O potencial competitivo é destacado pelo vice-presidente da Câmara. A União Europeia já anunciou que vai taxar importações de empresas que não reduzam emissões. O questionamento é se o Brasil vai regular o mercado ou vai querer pagar imposto no futuro para conseguir vender para a União Europeia. Os direitos de emissão poderão ser negociados no mercado secundário. O Rio de Janeiro (RJ) pode ser sede no futuro de uma bolsa de "ativos verdes", especializada em negociações de créditos de carbono. Ainda em fase de estudos, a ideia é que a plataforma atraia um ecossistema composto por empresas internacionais de auditorias e certificação. No Brasil, além de empresas do mercado regulado trocarem créditos entre si, também é provável que seja permitido o uso dos offsets. Basicamente, nesse cenário, parte das emissões de uma fonte regulada poderia ser compensada com créditos de carbono de fontes não reguladas, que englobam, por exemplo, opções florestais e agropecuárias.
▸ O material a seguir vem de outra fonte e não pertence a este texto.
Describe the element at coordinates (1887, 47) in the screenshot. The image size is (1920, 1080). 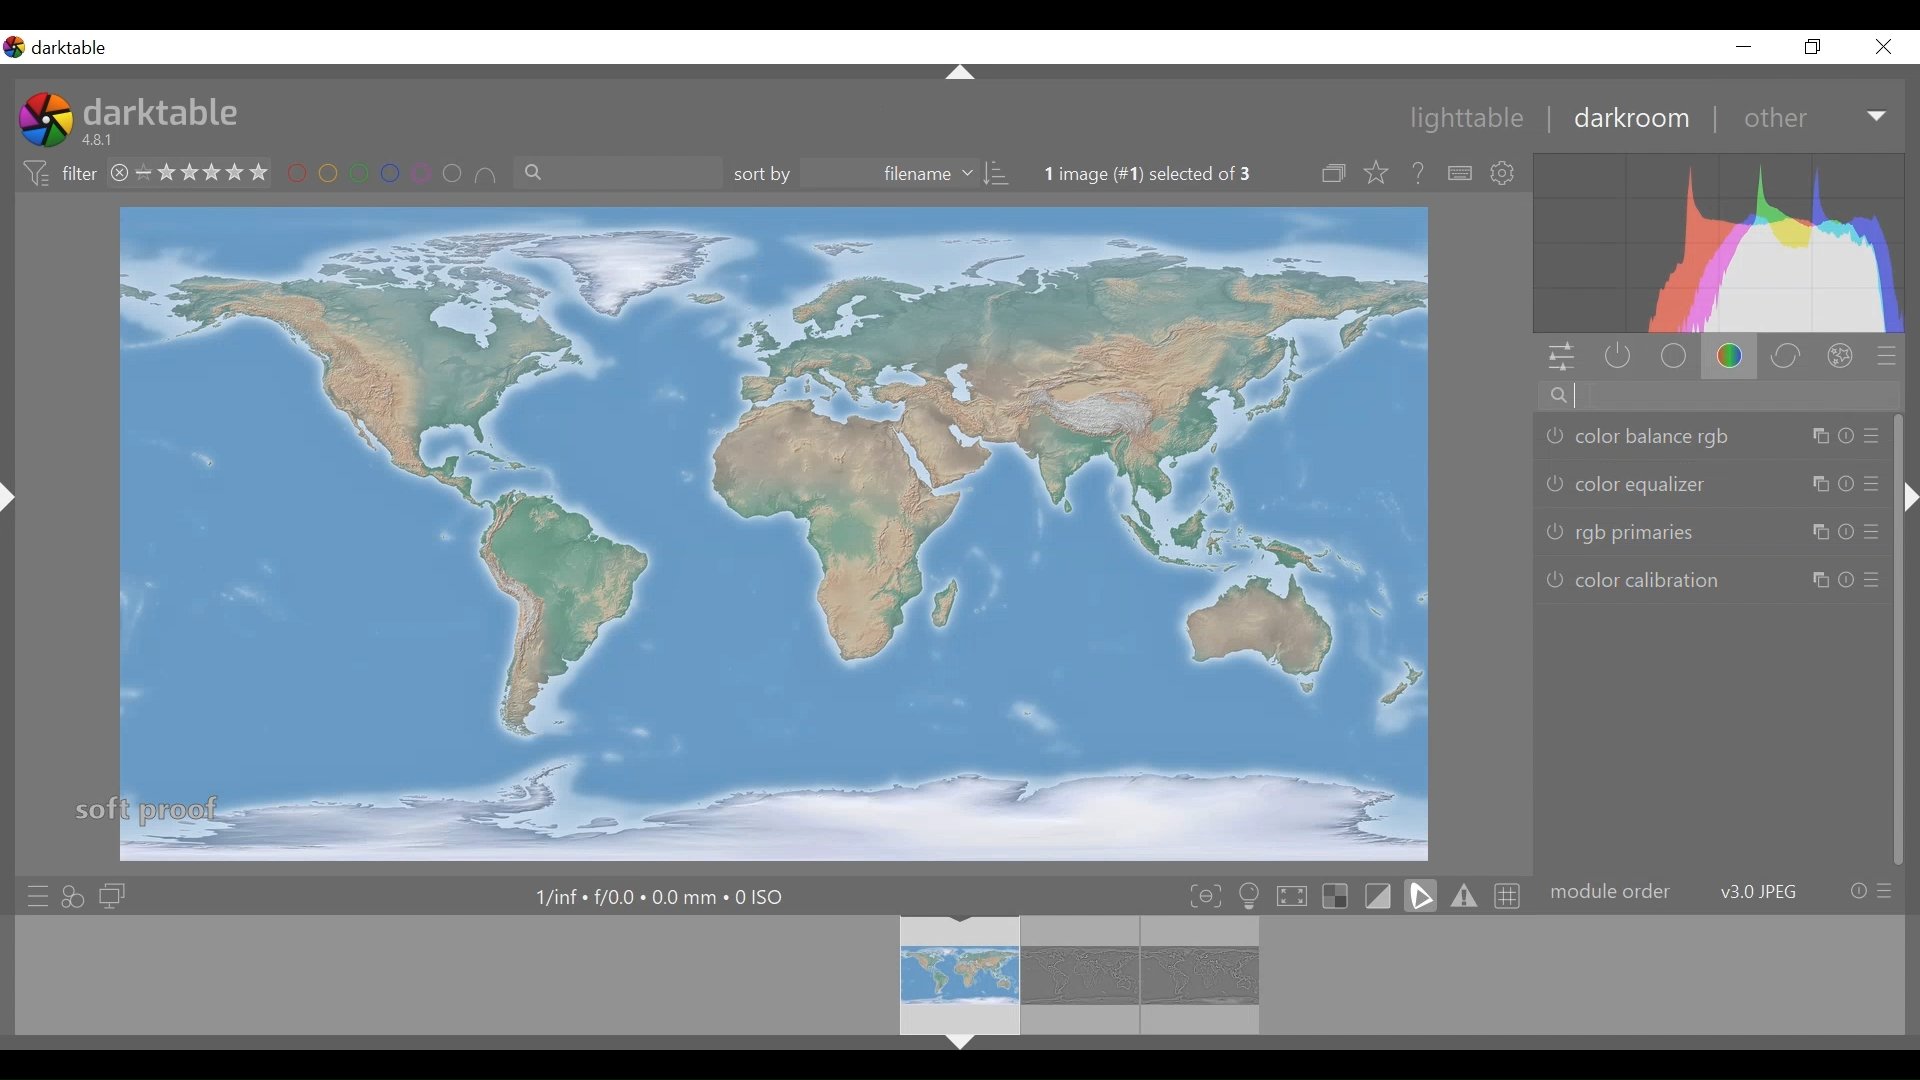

Internacionalmente, o uso de offsets é limitado. Isso acontece para forçar as indústrias a investirem em inovações tecnológicas para reduzir suas emissões. Mas, para o Brasil, há especialistas que defendem uma tolerância maior. Segundo a UERJ, a agricultura não vai ser obrigada a comprar direitos de emissão, mas ela pode vender offsets que terão o mesmo valor do direito de emissão. Esse mercado será usado para ajudar a agricultura de baixo carbono e a conservação das florestas. Mas, o primeiro objetivo é que a indústria tenha uma trajetória clara, transparente, íntegra e de baixo carbono. A possibilidade de comercialização de offsets tem o apoio da CNA. Por outro lado, a entidade cobra que o projeto de lei passe a deixar explícito que a agropecuária não estará submetida a esse mercado regulado e a seu teto de emissões. Da mesma forma como outros países tratam o assunto. Fonte: Agência Estado. Adaptado por Cogo Inteligência em Agronegócio.